Regardez les pays et territoires à plus de 50% d'EnR variables qui semblent bien s'en sortir et baisser progressivement et rapidement l'intensité CO2 de leur élec : Australie Méridionale, Nordeste au Brésil ou très prochainement le Danemark, l'Espagne ou les Pays Bas
En effet :) J'ai rajouté des détails allant dans votre sens ci-dessus dans ma (longue) réponse au premier commentaire. En espérant que sa lecture (et surtout les liens dedans) puisse vous être utile ! J'ajoute que le Danemark est déjà à 61% de solaire et éolien en 2022 d'ailleurs ;)

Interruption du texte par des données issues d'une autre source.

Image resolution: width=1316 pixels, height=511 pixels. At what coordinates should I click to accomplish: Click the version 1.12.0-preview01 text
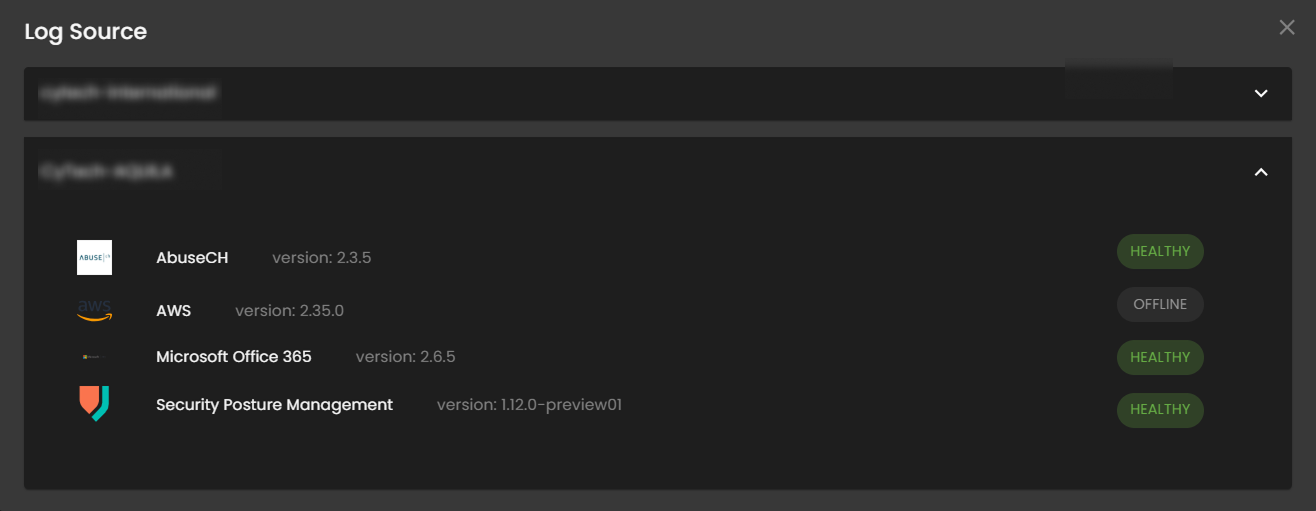(530, 405)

Pas si facile que ça, aux pays-bas les prix deviennent de plus en plus souvent négatifs, les installations solaires sont régulièrement déconnectées et leurs proprios sont en colère. Quant à l'Allemagne, elle va ouvrir 15 nouvelles centrales à gaz.
L'Allemagne va fermer plus de capacités charbon qu'elle n'ouvrira de capactiés gaz. Aux Pays Bas, les installations solaires restent encore très soutenues. Vous n'aimez pas les bons arguments ni les faits
Je vous signale au cas où, et contrairement à ce que les allemands prétendent, le gaz naturel n'est pas une énergie verte...

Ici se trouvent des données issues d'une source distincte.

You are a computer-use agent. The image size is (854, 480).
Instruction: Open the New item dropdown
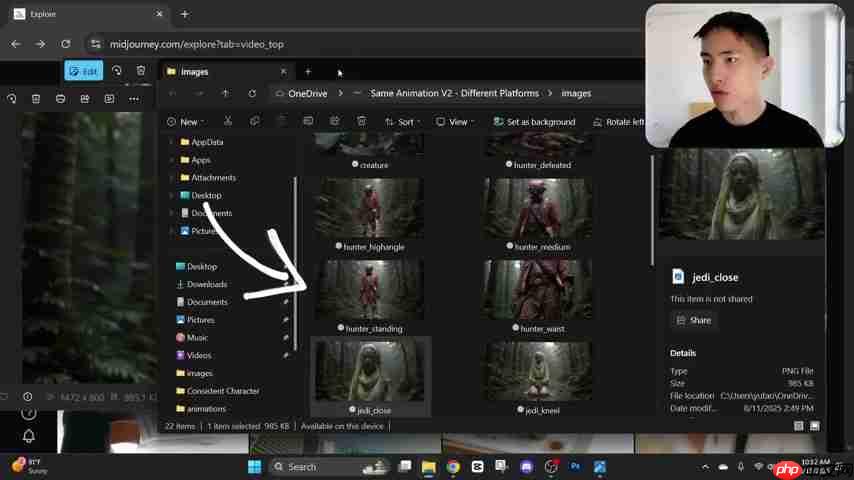184,122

Vous n'avez pas compris ce que j'ai dit apparemment. Les allemands augmentent leurs capacités en gaz, ils baissent celles en charbon plus vite. Moins de capacités fossiles globalement. De plus, capacité gaz veut dire 1) moins de CO2 que charbon même si gaz fossile n'est pas bon du tout et 2) Les capacités gaz peuvent être utilisées à terme par du biogaz (c'est déjà en partie le cas) et du gaz produit en power2gas par les excédents éoliens et solaires.

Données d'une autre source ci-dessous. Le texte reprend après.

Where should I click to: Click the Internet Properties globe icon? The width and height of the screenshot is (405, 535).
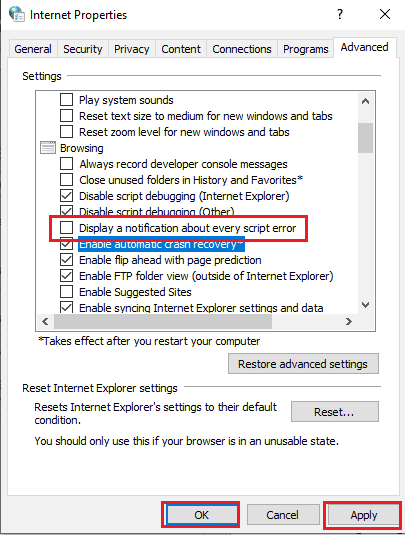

Biogaz, power2gaz, hydrogène... pour le moment, les ordres de grandeurs ne collent pas du tout avec le besoin.
Pour ne pas être déçut, il vaut mieux partir du principe qu'une centrale gaz actuelle tournera toute sa vie sur du gaz fossile.(ce qui est peut être mieux que le charbon, mais pire que plein d'autres choses).
On leur estime un facteur de charge de 14% et 10% sera du biogaz avec la production actuelle (qui pourrait augmenter)
Bref, l'Allemagne n'est pas prête de rattraper la France dont les émissions de CO2 sont parmi les plus faibles des pays développés.